Но и справка о бесполезности, наглядно удостоверявшая принадлежность Ятя к племени лишних людей, была получена, и народная милиция выдала свидетельство, что Ять с 1917 года не арестовывался и в розыске не появлялся. Добродушный архивист с Миллионной подтвердил, что Чека Ятем не интересовалась. Даже из архива охранки пришлось извлечь справку о том, что и там на Ятя нет ни единого дела, — и нашего героя немало повеселил тот факт, что Чека интересуется благонадежностью горожан в глазах охранки и считает именно это серьезным критерием. Тут открывалась замечательная перспектива — разумеется, переняв все методы ненавистного самодержавия, от цензуры до запрета на публичные сборища, новая власть обязана была прислушиваться к мнению охранки относительно благонамеренности тех или иных лиц; Ять еще не знал того, что писатель Яроцкий был добровольным осведомителем при обоих режимах, в первом случае надеясь приобрести обстановку, а во втором — вернуть. Не знал он, однако, и того, что обобщение его было хоть и верно, а преждевременно: далеко не со всякого выезжающего требовали справку из архивов охранки, а просто в коридорах власти, как всегда, шла подспудная борьба — и если бы отъезд Ятя никем не тормозился, он уехал бы уже через неделю, как и выезжали обычно протеже народных комиссаров; однако дело происходило в Петрограде, где Чарнолуского с некоторых пор терпеть не могли. Апфельбаум считал его личным врагом. Дело Ятя тормозили изо всех сил, и чиновник, который им ведал, получил указание измысливать любые предлоги, чтобы задержать наркомовского прихвостня. Ятю еще повезло, что мучитель оказался недостаточно изобретателен. Так иногда тайные векторы истории совпадают с силовыми линиями подковерной борьбы, и весь вопрос в точке зрения историка; одному, как Ятю, свойственно думать, что большевизм окончательно смыкается с царизмом, а другому — что Апфельбаум окончательно ссорится с Чарнолуским. Все наши споры и есть, в сущности, вопрос о точке зрения на очевидные факты — в этом залог полной бессмысленности всякой полемики, но только бессмысленное и интересно. Вот почему люди по-прежнему делятся на тех, кто повсюду отыскивает Божий вектор, и тех, кто копается в фальшивых авизо, полагая, что приближается таким образом к истине. Любопытно, что выводы, к которым приходят обе группы, часто одинаковы, но это почему-то их не примиряет. Вероятно, для обеих слишком огорчительна мысль о том, что Божественная воля может осуществляться через фальшивые авизо.

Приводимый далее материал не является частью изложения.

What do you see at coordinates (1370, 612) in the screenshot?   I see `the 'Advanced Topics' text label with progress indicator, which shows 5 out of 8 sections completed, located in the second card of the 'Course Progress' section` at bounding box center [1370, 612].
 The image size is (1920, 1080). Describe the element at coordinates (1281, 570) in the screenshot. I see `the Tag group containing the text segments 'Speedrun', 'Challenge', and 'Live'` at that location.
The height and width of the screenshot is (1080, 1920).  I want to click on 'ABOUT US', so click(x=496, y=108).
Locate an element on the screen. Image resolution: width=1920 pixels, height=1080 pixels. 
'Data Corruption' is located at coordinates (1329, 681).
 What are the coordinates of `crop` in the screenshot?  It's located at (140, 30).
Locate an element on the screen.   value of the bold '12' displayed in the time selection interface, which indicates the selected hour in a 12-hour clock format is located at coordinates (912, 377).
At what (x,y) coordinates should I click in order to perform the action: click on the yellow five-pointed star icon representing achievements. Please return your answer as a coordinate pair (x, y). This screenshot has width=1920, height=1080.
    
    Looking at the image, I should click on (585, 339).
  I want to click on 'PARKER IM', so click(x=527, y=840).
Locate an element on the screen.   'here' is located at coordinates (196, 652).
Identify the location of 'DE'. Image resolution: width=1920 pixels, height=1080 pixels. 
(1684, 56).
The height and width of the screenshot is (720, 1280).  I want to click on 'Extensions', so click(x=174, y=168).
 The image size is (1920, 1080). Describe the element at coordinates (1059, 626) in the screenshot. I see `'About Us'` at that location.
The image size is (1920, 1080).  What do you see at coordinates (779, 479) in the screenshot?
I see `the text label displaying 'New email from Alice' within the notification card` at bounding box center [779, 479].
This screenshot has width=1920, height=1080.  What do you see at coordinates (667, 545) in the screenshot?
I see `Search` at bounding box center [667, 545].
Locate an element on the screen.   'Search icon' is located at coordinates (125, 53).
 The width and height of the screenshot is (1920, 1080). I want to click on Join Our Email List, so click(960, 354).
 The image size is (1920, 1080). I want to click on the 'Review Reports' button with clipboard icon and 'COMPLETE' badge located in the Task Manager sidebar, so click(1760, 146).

Но и вся эта мельтешня теперь не угнетала Ятя, он покорно наматывал круги по весеннему Петрограду, радуясь солнцу и блеску, — и лишь изредка задумывался: почему в прежней России его с ума свела бы подобная волокита, а в нынешней только забавляет? Вскоре ему явился простой ответ: прежнюю Россию он худо-бедно воспринимал как свою страну, мучился ее муками и болел ее бедами; ему обидны были ее военные поражения и внутренние глупости. Нынешняя — особенно в перспективе отъезда — была уже вовсе не его, свершилась предсказанная Льговским эмансипация от родины, и хорошо бы поговорить об этом с Льговским, когда он наконец вернется с фронта… не может же быть, чтобы Чарнолуский так спокойно солгал!